Ao cabo de cinco horas sentados a ouvir a leitura do acórdão, os familiares das vítimas pareciam anestesiados quando saiu o veredicto. Só no final, e a custo, conseguiram reagir à absolvição. “Isto é outra tragédia”, dizia Augusto Moreira, “é a prova de que no nosso país nada funciona, nem a Justiça”. O recurso da decisão está agora a ser equacionada. “Perde-se a batalha, mas não a guerra”, salientam.
PÚBLICO
Mais de 100 pessoas encheram ontem por completo o Salão Nobre dos Bombeiros de Castelo de Paiva, que funcionou como sala de audiências. As sessões anteriores ficaram marcadas pela fraca afluência.
CRIME
Os arguidos eram acusados do crime de infracção das regras de construção e danos em instalações (n.º 277 do Código Penal). O crime por negligência implica pena de até 5 anos, agravada num terço pelas mortes.
IDADE
Atendendo à idade dos arguidos, entre os 57 e os 82 anos, o Ministério Público, assistente dos familiares das vítimas na acusação, não pediu durante as alegações finais, entre 13 e 20 de Setembro, penas de cadeia efectiva.

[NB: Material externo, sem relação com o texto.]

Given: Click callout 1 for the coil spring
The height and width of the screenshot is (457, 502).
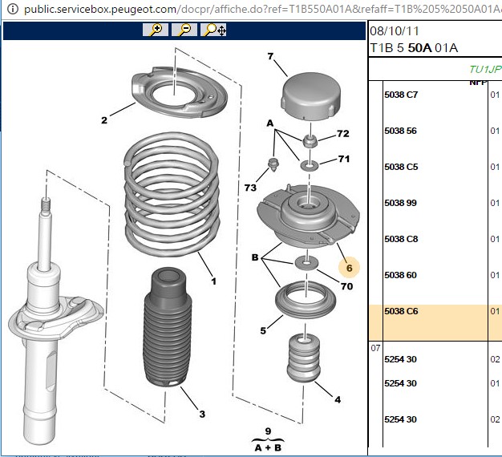Looking at the screenshot, I should coord(213,281).
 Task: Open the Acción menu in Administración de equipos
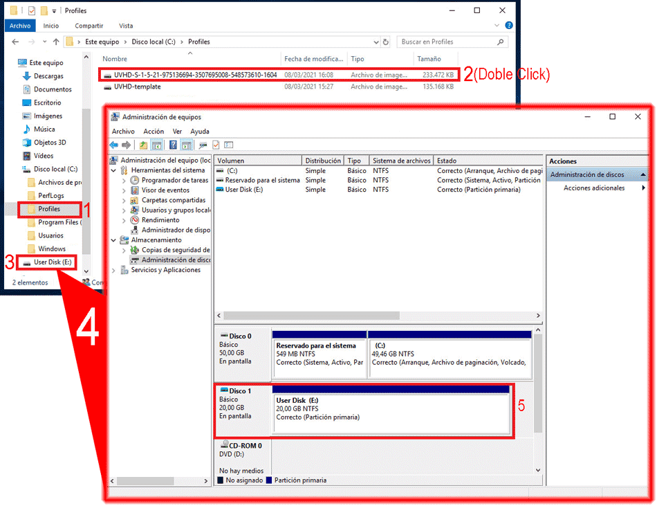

HISTÓRIA DE UM PROCESSO COM CINCO ANOS
04/03/01
Cerca das 21h00, um pilar da ponte de Entre-os-Rios cai e arrasta para o Douro um autocarro e três veículos ligeiros. Morrem 59 pessoas.
23/03/01
O autocarro, no qual seguiam 53 passageiros, é resgatado do rio. Não há corpos no interior.
04/05/02
É inaugurada a nova ponte, pelo então primeiro-ministro Durão Barroso. Tem o mesmo nome: Hintze Ribeiro.
12/11/02
Deduzida acusação contra seis arguidos, pelo crime de violação de regras técnicas na inspecção da ponte. A esta lista viriam a juntar-se outros arguidos.
05/01/03
É inaugurado um monumento – um anjo gigantesco – onde estão inscritos os nomes de todas as vítimas.
25/03/04
O juiz de Instrução Nuno Melo decide não levar o caso a julgamento e arquiva o processo-crime. Nessa altura, estavam acusados 29 arguidos.
21/01/05
O Tribunal da Relação do Porto remete o processo-crime para julgamento, na sequência de um recurso do Ministério Público.
19/04/06
Início do julgamento. Por falta de espaço no Tribunal de Castelo de Paiva, as sessões decorrem nos Bombeiros.
13/09/06
Começam as alegações finais que se prolongam por dois dias. É exigida a condenação dos arguidos, mas ninguém pede penas de prisão.
20/10/06
O julgamento chega ao fim com a absolvição dos seis arguidos. Passaram cinco anos e sete meses após a queda da ponte.